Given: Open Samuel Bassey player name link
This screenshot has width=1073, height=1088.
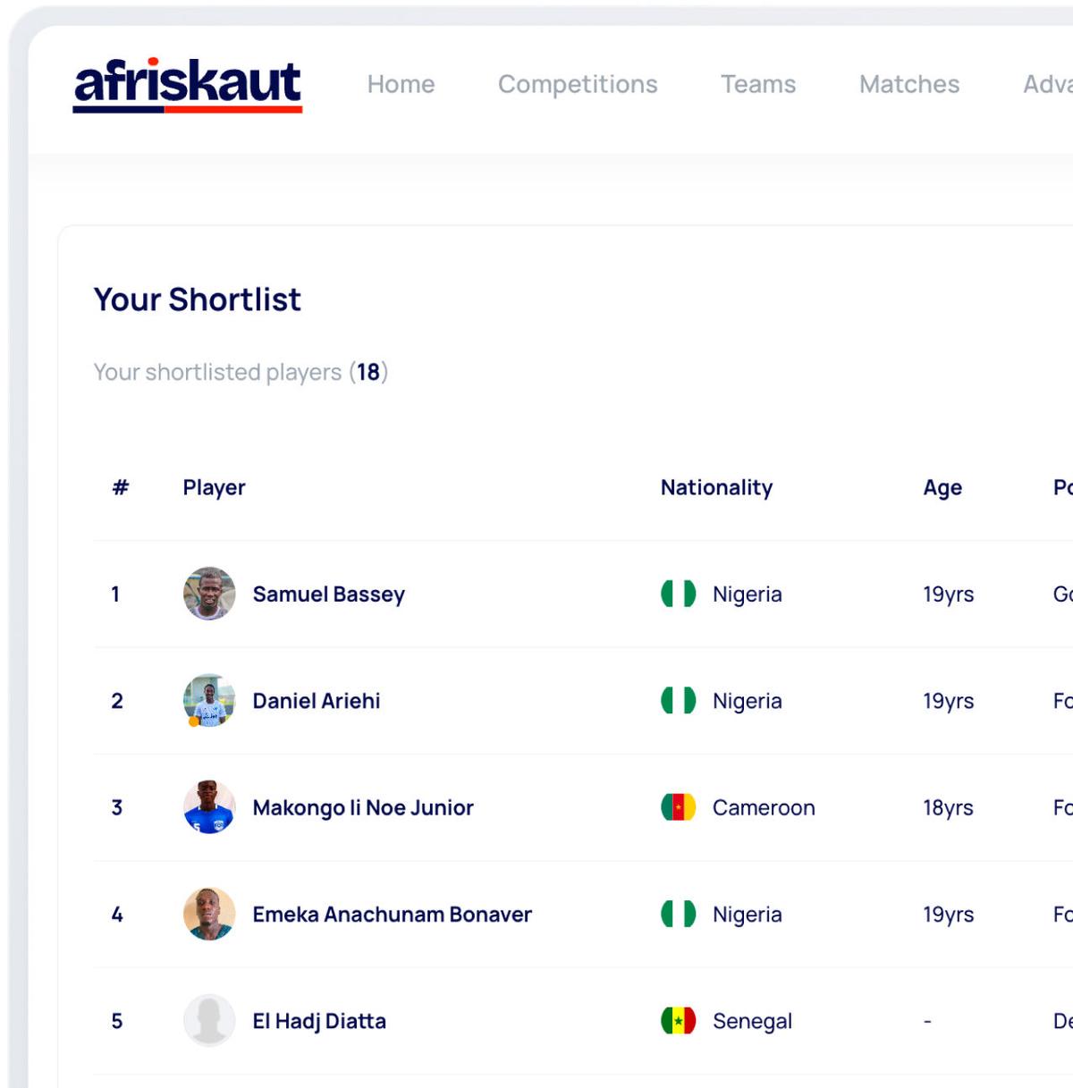Looking at the screenshot, I should coord(328,595).
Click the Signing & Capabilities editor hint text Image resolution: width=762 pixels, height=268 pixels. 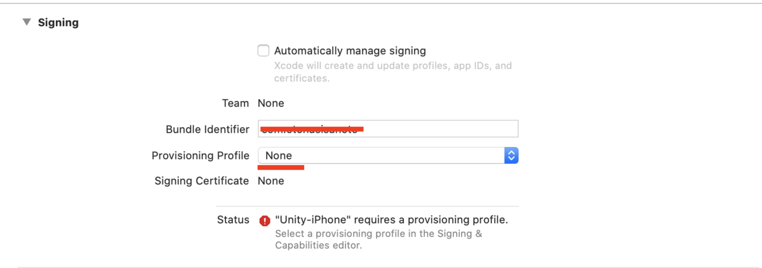pyautogui.click(x=378, y=239)
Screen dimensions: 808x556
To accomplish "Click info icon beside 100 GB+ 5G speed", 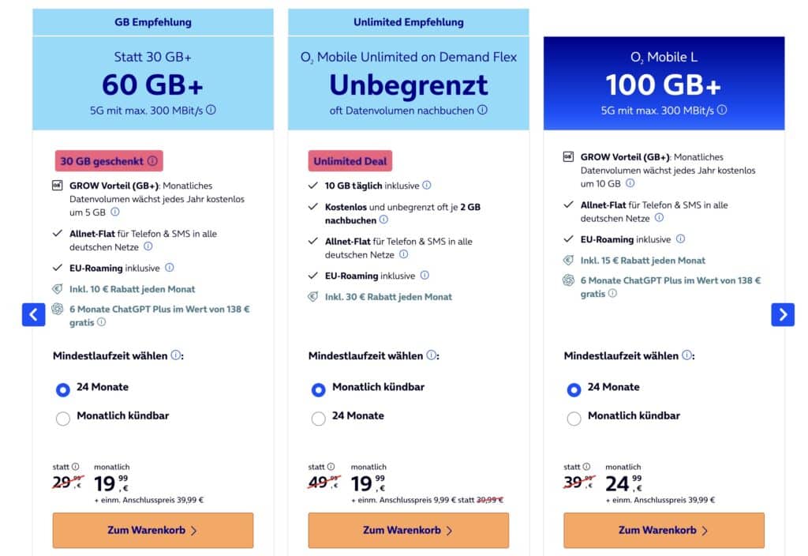I will click(x=722, y=111).
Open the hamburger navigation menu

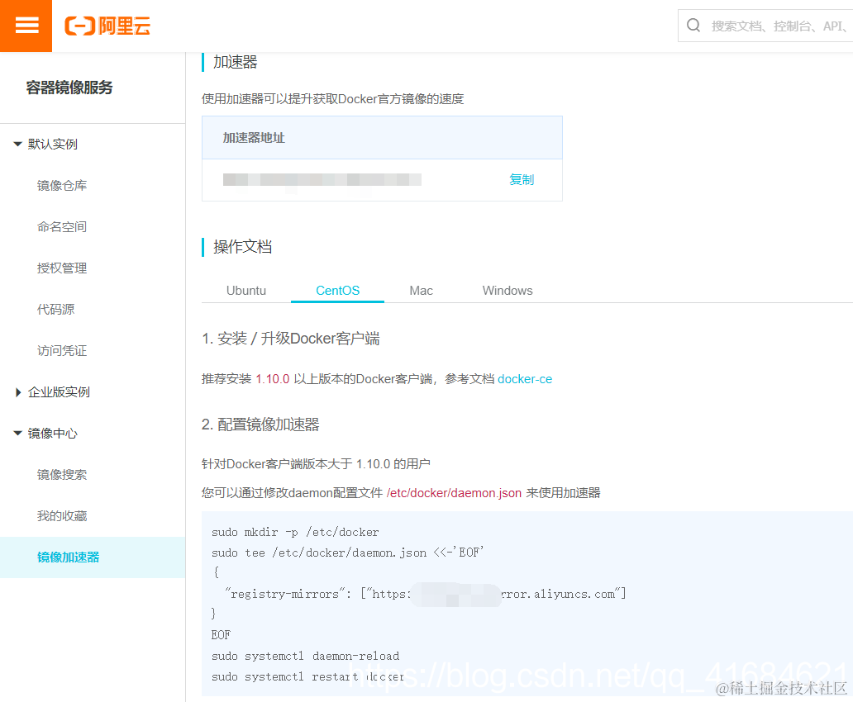coord(26,26)
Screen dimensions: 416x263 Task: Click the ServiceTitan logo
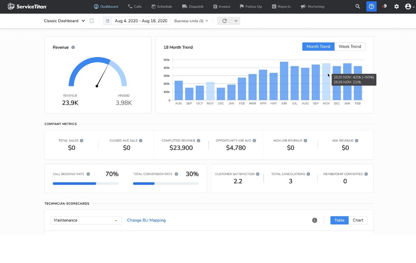(x=27, y=6)
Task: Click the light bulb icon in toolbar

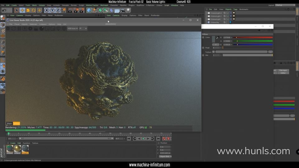Action: 128,10
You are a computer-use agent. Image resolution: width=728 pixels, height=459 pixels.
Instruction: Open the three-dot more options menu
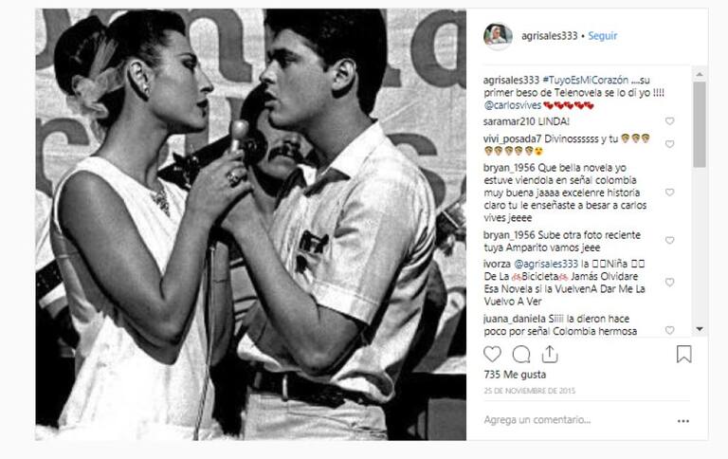click(683, 421)
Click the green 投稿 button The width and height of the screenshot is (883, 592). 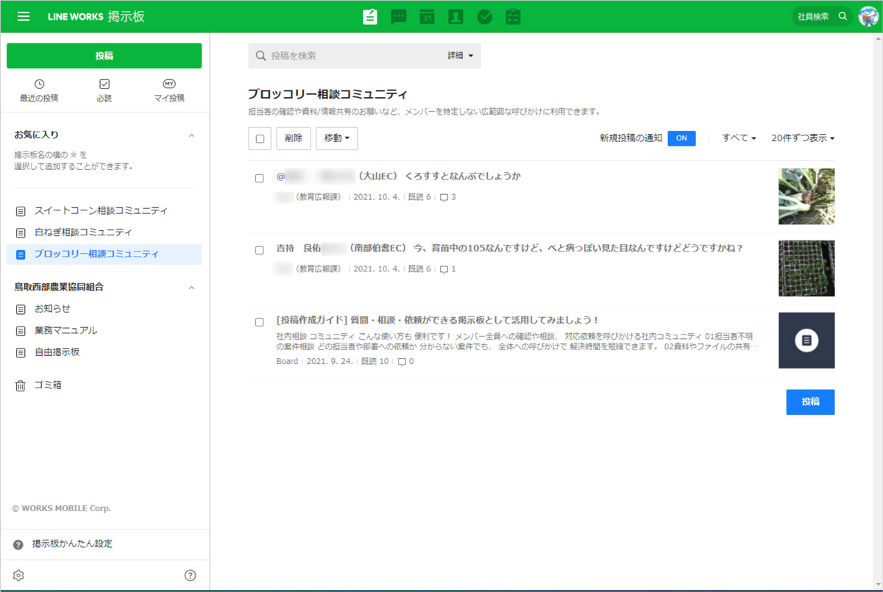(x=104, y=56)
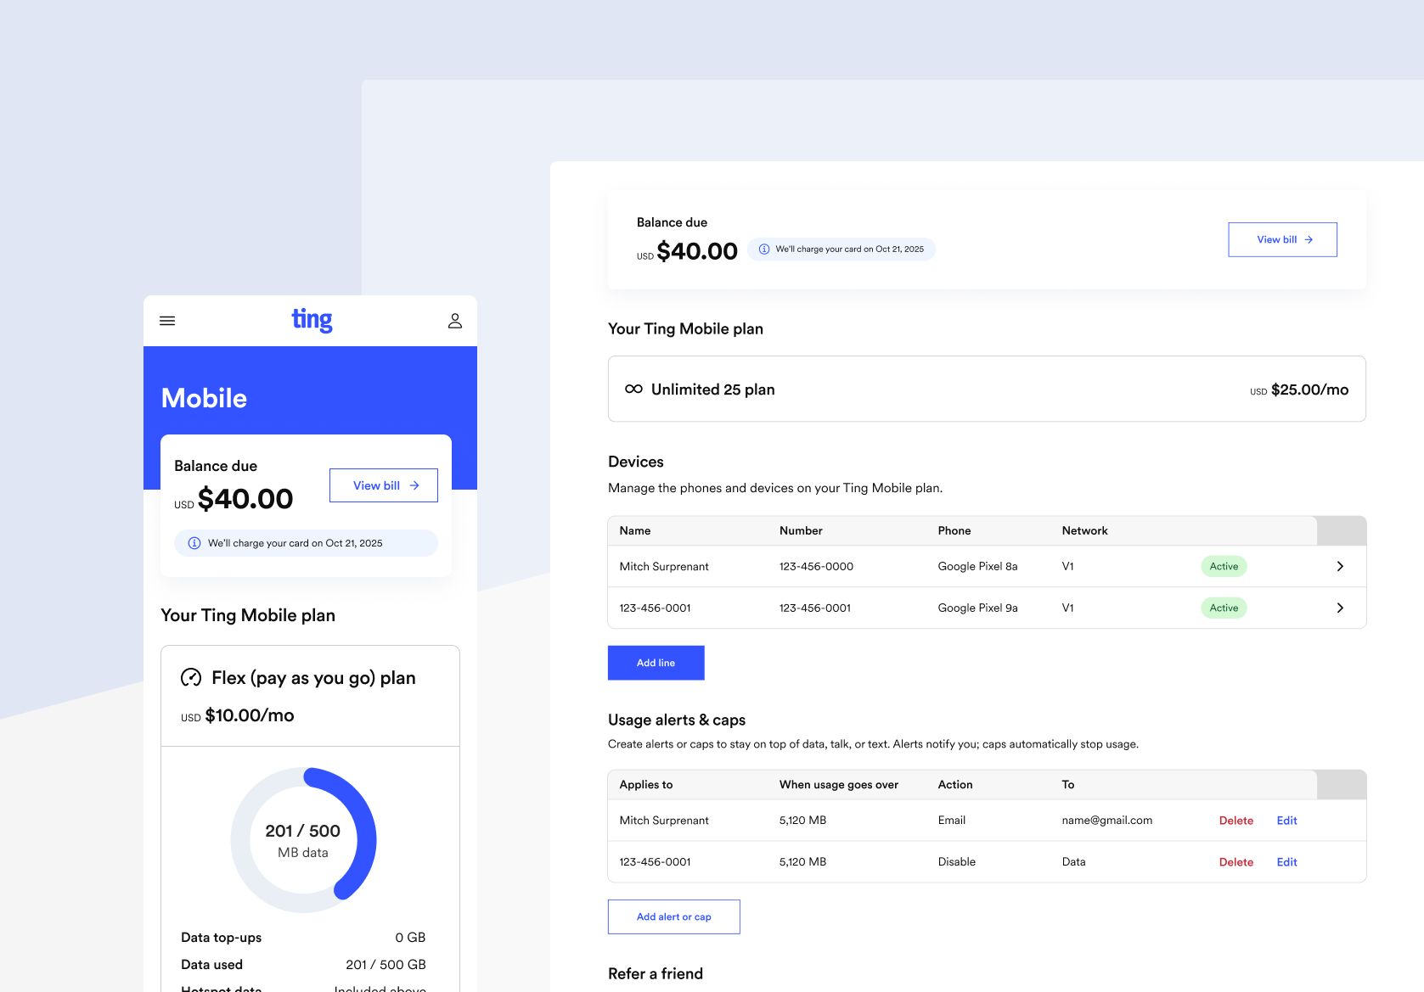1424x992 pixels.
Task: Click the infinity icon next to Unlimited 25 plan
Action: pos(633,390)
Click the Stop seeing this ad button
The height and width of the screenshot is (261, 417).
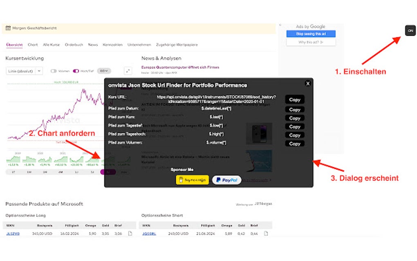[310, 34]
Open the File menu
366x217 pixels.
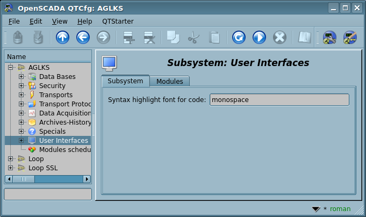click(14, 21)
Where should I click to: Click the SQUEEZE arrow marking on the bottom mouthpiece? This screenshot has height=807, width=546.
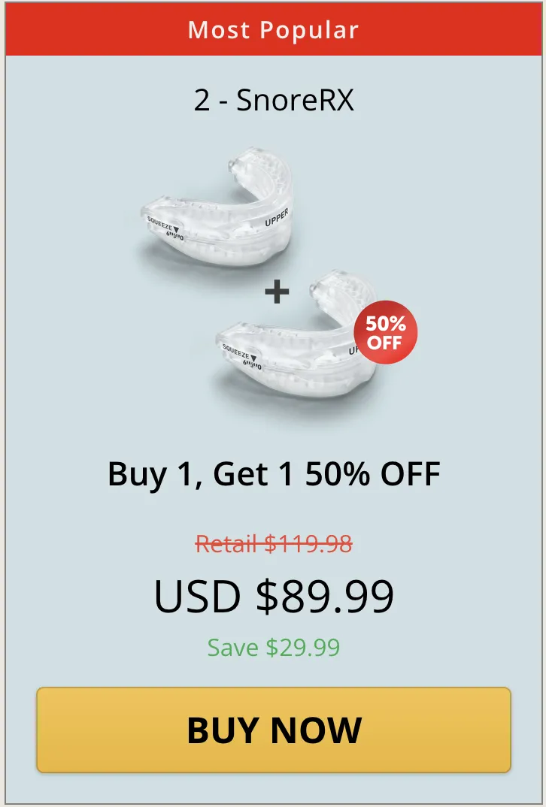241,356
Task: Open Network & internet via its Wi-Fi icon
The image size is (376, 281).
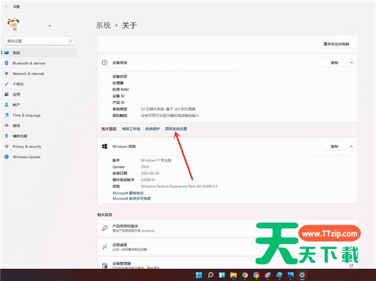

### WHAT YOU WILL DO
Would you copy the lines above exactly, starting with the one that has "The height and" and ending with the one that has "Task: Open Network", both included, without the pictures?

### ANSWER
The height and width of the screenshot is (261, 417).
[310, 34]
Open the File menu
366x217 pixels.
click(14, 21)
Where should I click to: Click the SQUEEZE arrow marking on the bottom mouthpiece? This screenshot has height=807, width=546.
241,356
Task: Open Network & internet via its Wi-Fi icon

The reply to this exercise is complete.